Arthur Schnitzler an Hugo von Hofmannsthal, 29. 6. 1896

|Wien 29. Juni 96
Mein lieber Hugo, ich lege Ihnen einen Zettel bei, da steht drauf, wo ich für Briefe zu erreichen bin, u. bis wann. In Wien bin ich noch bis zum Freitag (spätestens) (3. Juli). –
Ich wollte eben niederschreiben, dass ich mich »freue« u. habe gezögert, weil die Freude nicht ganz rein ist. Es ist, durch heftigeres Erklin|gen früherer Lebensbeziehungen, in der letzten Zeit wieder manche Unruhe in mich gekommen, die in manchen Stunden, besonders Abendstunden allein auf dem Land, schmerzlich bewegt. Nun weiss ich nicht, ob sich das da oben gänzlich beruhigen wird oder ob nicht vielleicht noch dunklere Traurigkeit kommen mag. Ich leide gewiss an |einer gewissen (sentimentalen!) Ueberempfindlichkeit für gewisse Begriffe, wie Ferne, Einsamkeit, und Vergangen. Das hängt wohl mit meinen mangelnden Fähigkeiten abzuschließen zusammen. Abzuschließen, in jedem Sinn. Fehler meines Lebens und meiner Kunssind daraus zu erklären.

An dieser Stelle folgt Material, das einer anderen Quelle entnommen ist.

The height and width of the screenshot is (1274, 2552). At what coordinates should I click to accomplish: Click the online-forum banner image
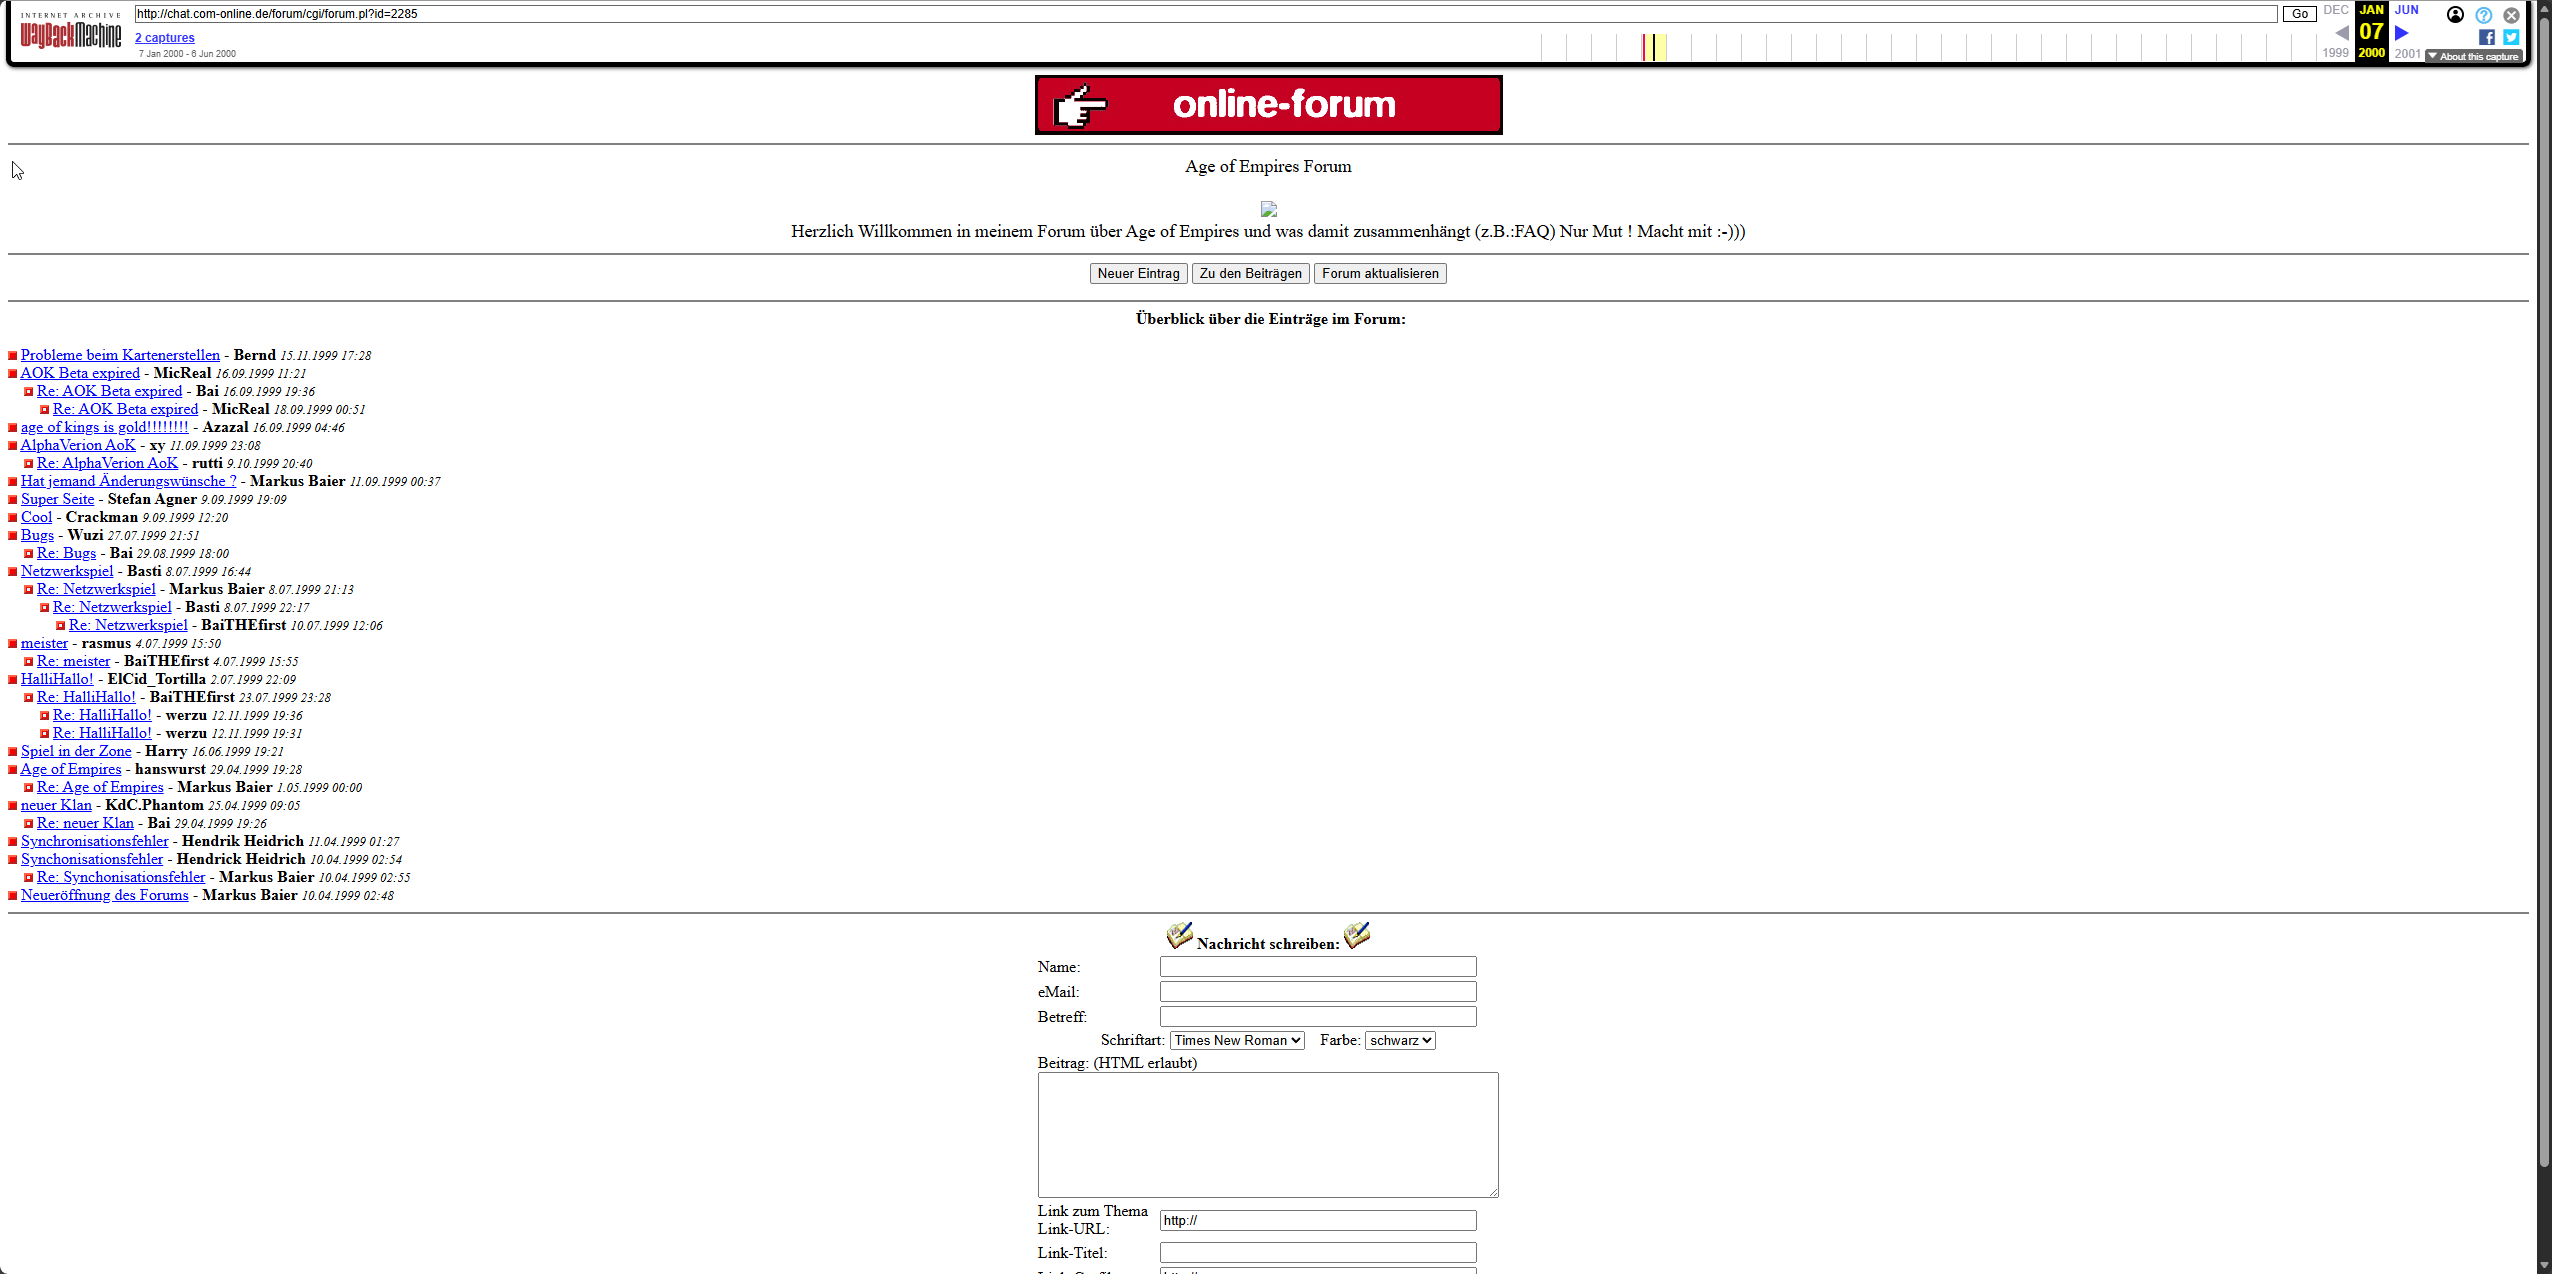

– Das Stück reist natürlich mit; |ist Ihnen noch was dazu eingefallen?
– Ist das eine Ihrer Soldatengeschichten, die Sie schreiben? –
Sie hören sehr bald von mir u. lassen mich wohl auch nicht lang ohne Nachricht. Empfehlen Sie mich Ihren Eltern. Seien Sie herzlich gegrüßt.